Com 49 anos, formado em economia e com especialização em finanças pela Universidade da Califórnia, Campos Neto trabalhou no Banco Bozano Simonsen e na Caritas, antes de fazer carreira no Santander, onde atualmente ocupa a Tesouraria do banco. Embora a narrativa do novo ministro da Economia seja a favor da autonomia do Banco Central, com a fixação de mandatos para presidente e diretores da instituição não coincidentes, a indicação do economista reforça a interpretação de que Paulo Guedes exercerá rígido controle sobre o BC, que hoje é uma autarquia ligada ao Ministério da Fazenda, ainda que a independência do banco venha a ser aprovada.
A principal missão da autoridade monetária é o controle da inflação, tendo por base o sistema de metas. Quando as estimativas para a inflação estão em linha com as metas, o BC reduz os juros; quando estão acima da trajetória esperada, a taxa Selic é elevada. Outra atribuição do Banco Central é a política cambial, que executa por meio de intervenções no mercado, da oferta de contratos de “swap cambial”, a venda de dólares no mercado futuro, para segurar a alta da moeda. Sempre que ocorre ingerência política nas decisões sobre a taxa básica de juros, a Selic, e na supervisão do sistema financeiro, há reflexos diretos nos juros futuros e nas taxas bancárias. A redução a fórceps das taxas de juros, como no governo Dilma Rousseff, não funciona.
O maior problema de Guedes, entretanto, é o deficit fiscal da União e da maioria dos governos estaduais, cujo epicentro são os gastos com a folha de pagamentos e a Previdência. Economistas liberais defendem a tese de que o ajuste deve ser imediato e profundo, para que a econmia possa se recuperar mais rapidamente. É uma aposta que nunca foi adotada no Brasil desde a redemcratização. Desta vez, dependerá da disposição de Bolsonaro no sentido de enfrentar as corporações federais e os governos estaduais, forçando um ajuste que pode jogar sua popularidade no chão. Como o desemprego no Brasil é muito alto, em torno dos 13 milhões de trabalhadores que procuram colocação, a reação dos sindicatos de trabalhadores tende a ser insignificante, com exceção das entidades de funcionários públicos. Quebrar essa resistência é o maior desafio para aprovação da reforma da Previdência.
Estatais
Muitas coisas na esfera do próprio governo precisam ser resolvidas. As despesas com estatais deficitárias, por exemplo, aumentaram 125% entre 2009 e 2017, crescimento bem acima da inflação do período, de 69,9%. No total, os gastos com as empresas enquadradas nesse critério foram de R$ 67,9 bilhões.
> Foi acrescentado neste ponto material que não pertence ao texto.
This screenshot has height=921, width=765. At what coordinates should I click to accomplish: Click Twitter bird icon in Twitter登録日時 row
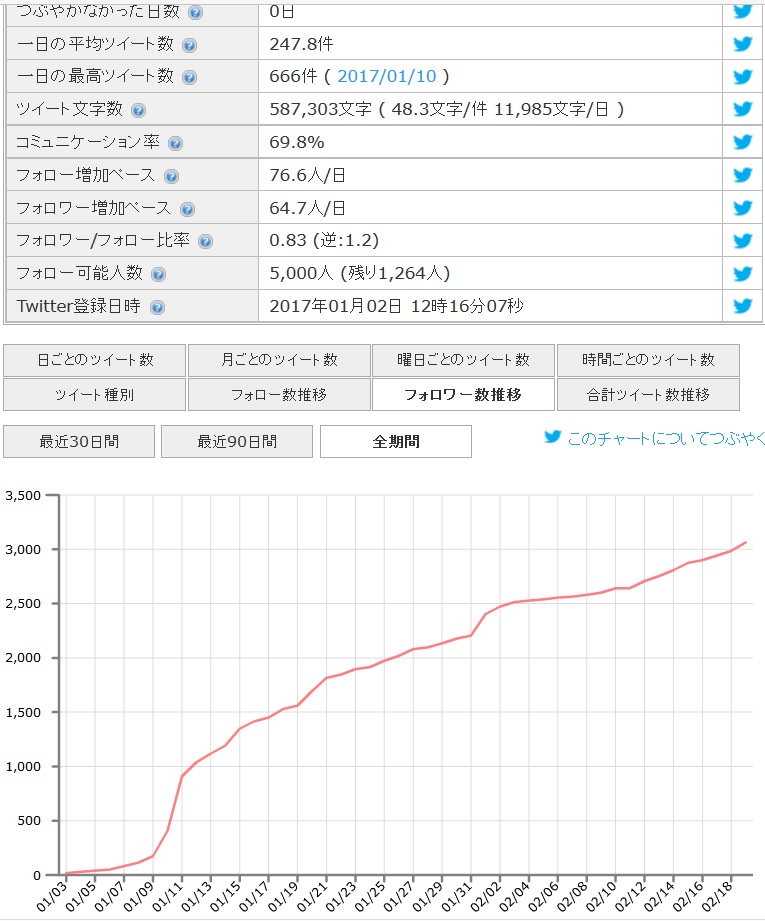coord(742,306)
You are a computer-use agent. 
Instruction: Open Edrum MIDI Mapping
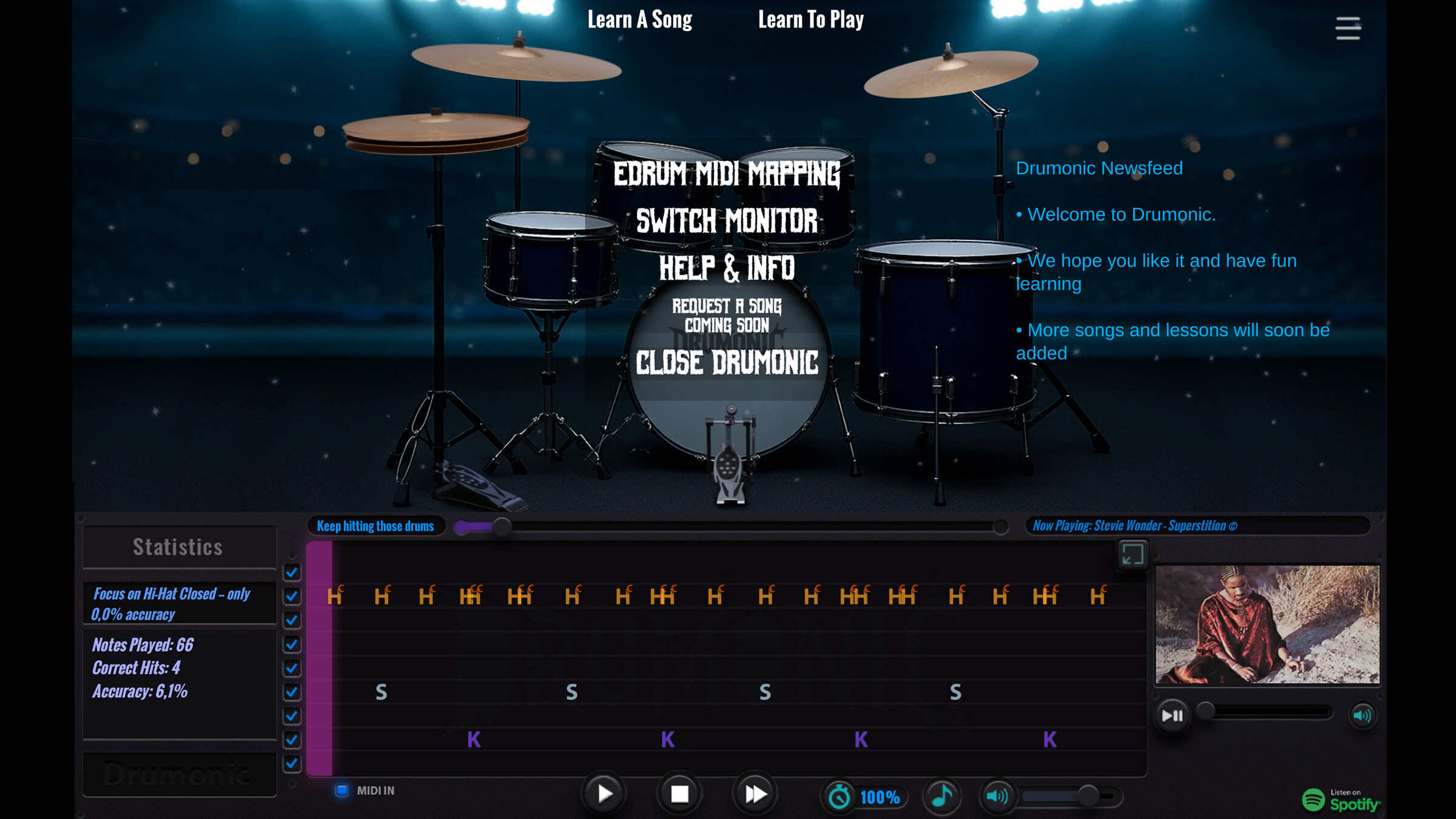727,175
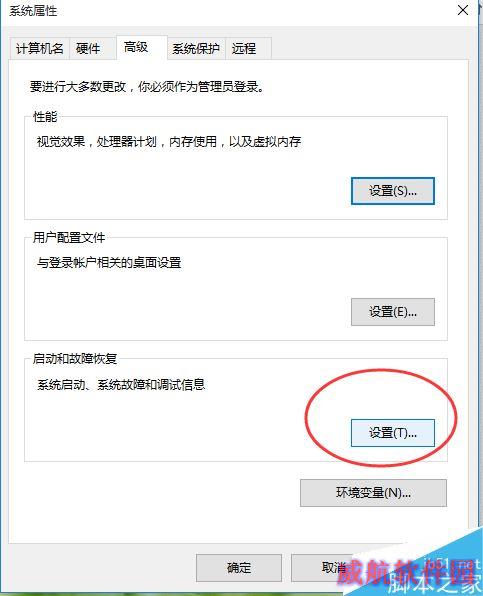483x596 pixels.
Task: Open performance 设置(S) button
Action: click(x=393, y=191)
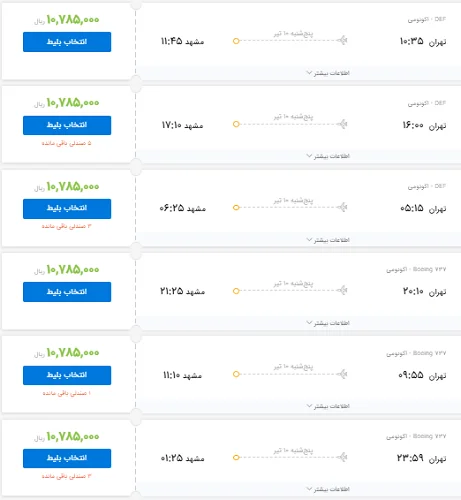This screenshot has width=461, height=500.
Task: Book the flight with 1 seat remaining
Action: [x=67, y=375]
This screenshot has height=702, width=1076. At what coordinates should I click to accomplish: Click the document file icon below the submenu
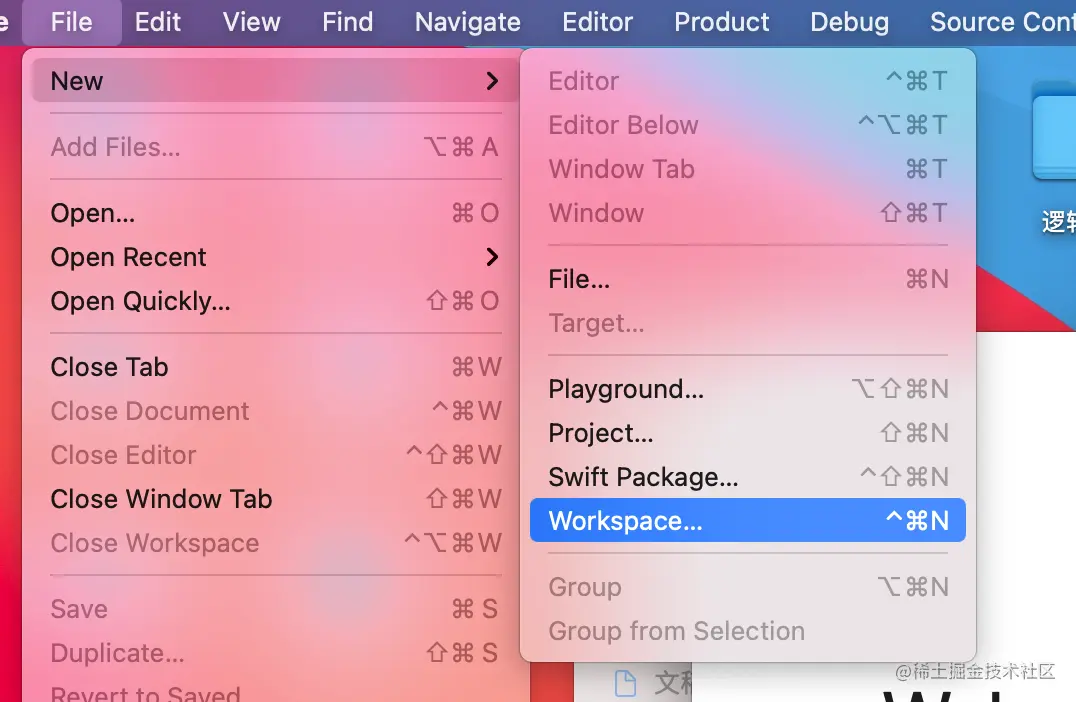point(625,683)
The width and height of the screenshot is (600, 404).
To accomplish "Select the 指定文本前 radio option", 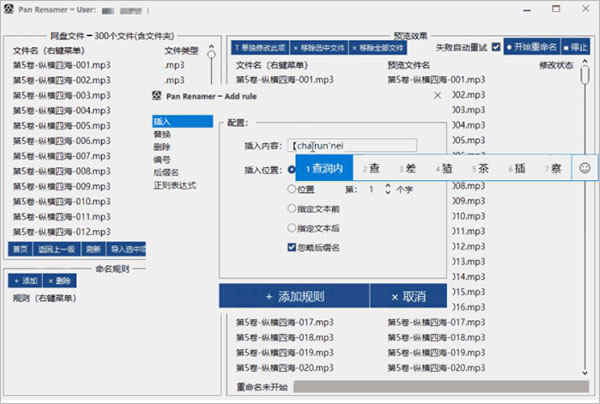I will point(292,208).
Algumas são importantes, como a Embrapa, de pesquisa agropecuária. Mas há coisas inexplicáveis, como a Empresa de Planejamento e Logística (EPL), que deveria cuidar do projeto do trem-bala ligando São Paulo ao Rio, herança do governo Dilma Rousseff.
Esse aumento de despesas tem relação direta com o número de funcionários, que passaram de 37,9 mil em 2009 e chegam a quase 73,5 mil, com salário médio mensal de R$ 13,4 mil. Essas empresas explicam parte do crescimento do deficit primário e da dívida bruta do país. Com patrimônio líquido de R$ 8,244 bilhões, têm perdas previstas de R$ 7,3 bilhões com ações cíveis, trabalhistas, administrativas, fiscais e tributárias. Entre as mais deficitárias, duas são consideradas “imexíveis” pelos militares: a INB, que detém monopólio da produção e comercialização de materiais nucleares, e a Imbel, que fabrica armas, munições e explosivos.